REQUEST >> Change "tool palette" to "tools panel" throughout the listing below and leave everything else as it is. Omit the pictures from your version.

Rows from a screen grounding dataset >>
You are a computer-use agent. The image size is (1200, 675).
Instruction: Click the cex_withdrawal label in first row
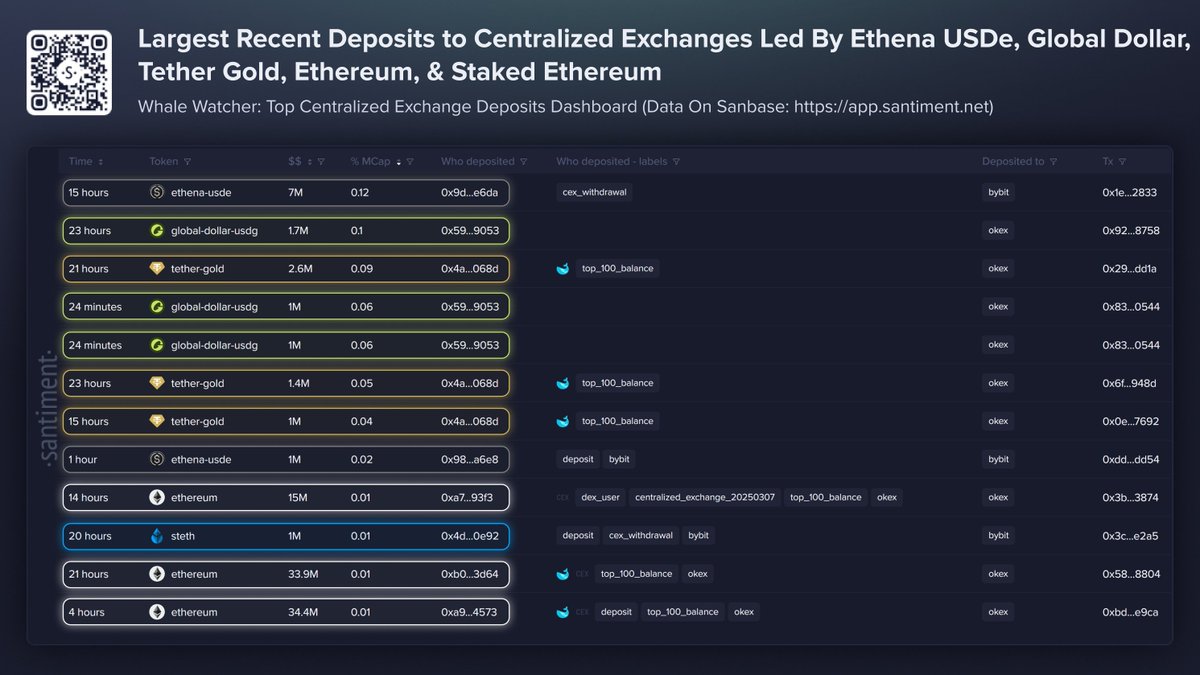tap(595, 192)
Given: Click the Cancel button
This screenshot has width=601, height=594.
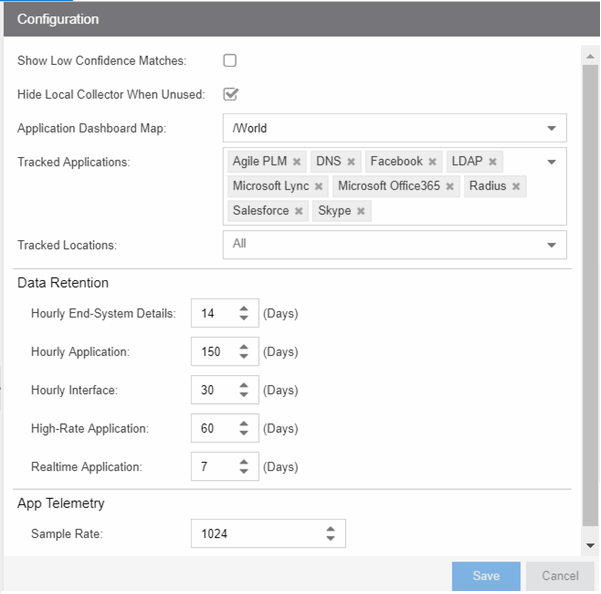Looking at the screenshot, I should (x=560, y=576).
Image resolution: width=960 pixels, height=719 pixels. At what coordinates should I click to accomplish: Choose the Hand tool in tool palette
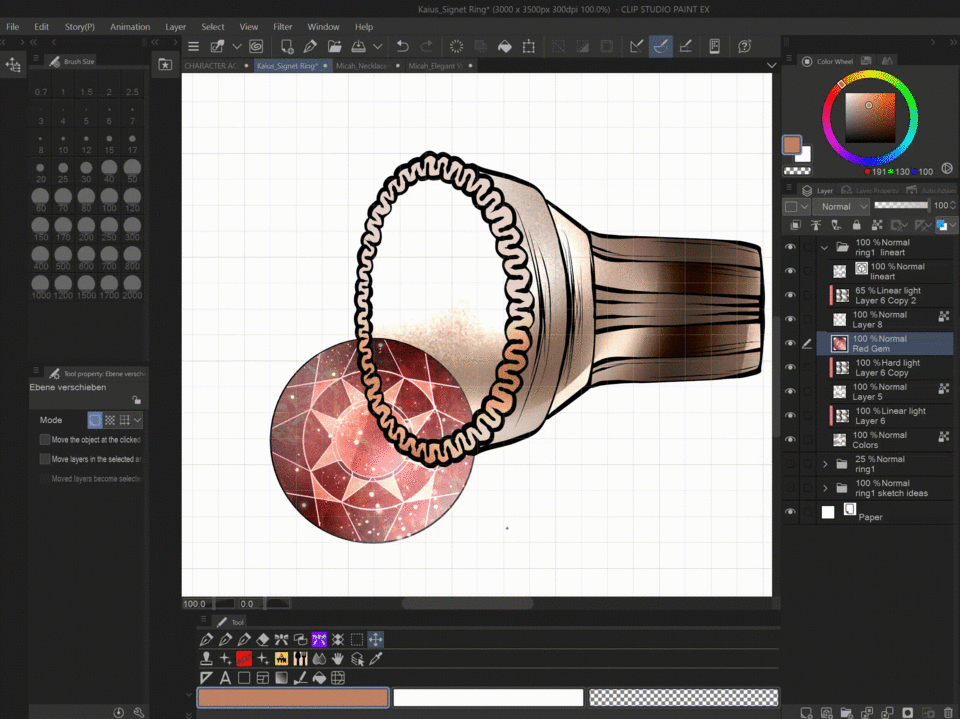point(338,659)
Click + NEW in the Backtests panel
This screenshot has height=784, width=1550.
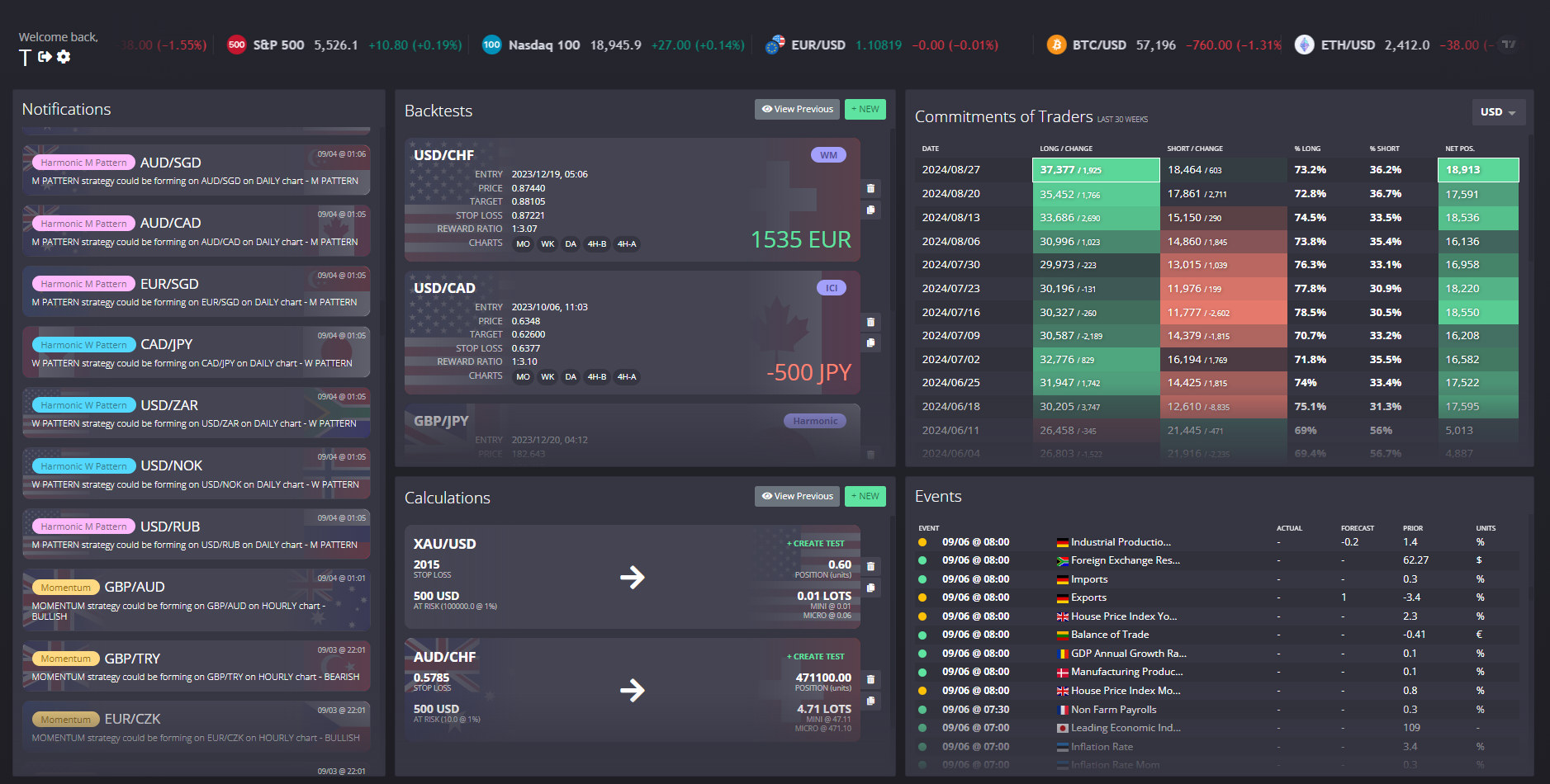[865, 108]
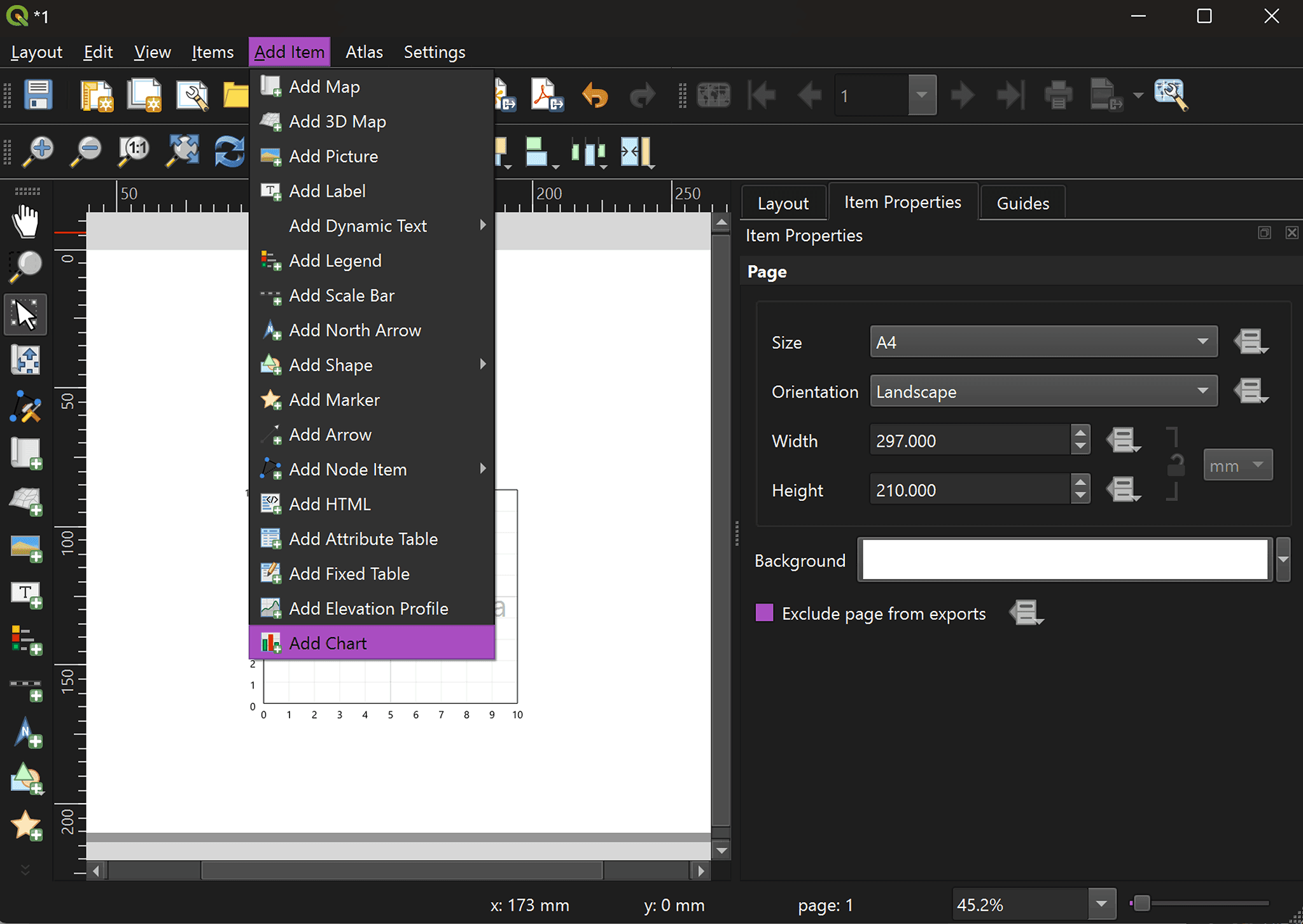Open the zoom level 45.2% dropdown
This screenshot has height=924, width=1303.
[1101, 904]

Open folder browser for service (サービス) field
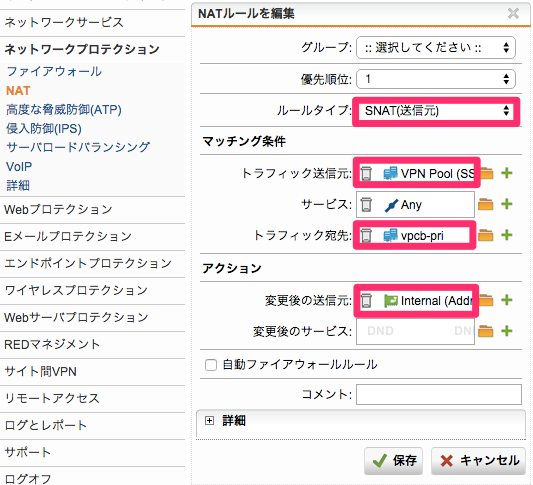485,204
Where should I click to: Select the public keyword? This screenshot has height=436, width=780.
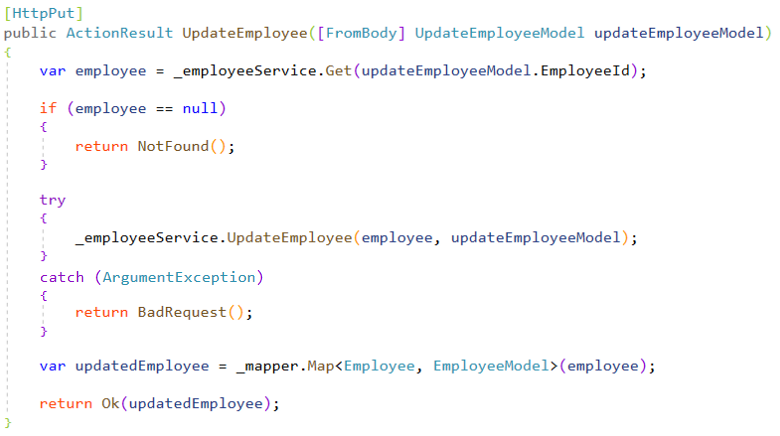(x=31, y=33)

TASK RESULT >>
You are a computer-use agent. The image size is (1200, 675).
Instruction: Click the cex_withdrawal label in first row
tap(595, 192)
Given: Click the Cancel button
This screenshot has width=601, height=594.
Looking at the screenshot, I should (x=560, y=576).
Image resolution: width=960 pixels, height=719 pixels. At what coordinates should I click to accomplish: Choose the Hand tool in tools panel
point(338,659)
Click + NEW in the Backtests panel
This screenshot has height=784, width=1550.
[865, 108]
Open the zoom level 45.2% dropdown
This screenshot has height=924, width=1303.
[1101, 904]

Open folder browser for service (サービス) field
485,204
Where should I click to: Select the public keyword? This screenshot has height=436, width=780.
(x=31, y=33)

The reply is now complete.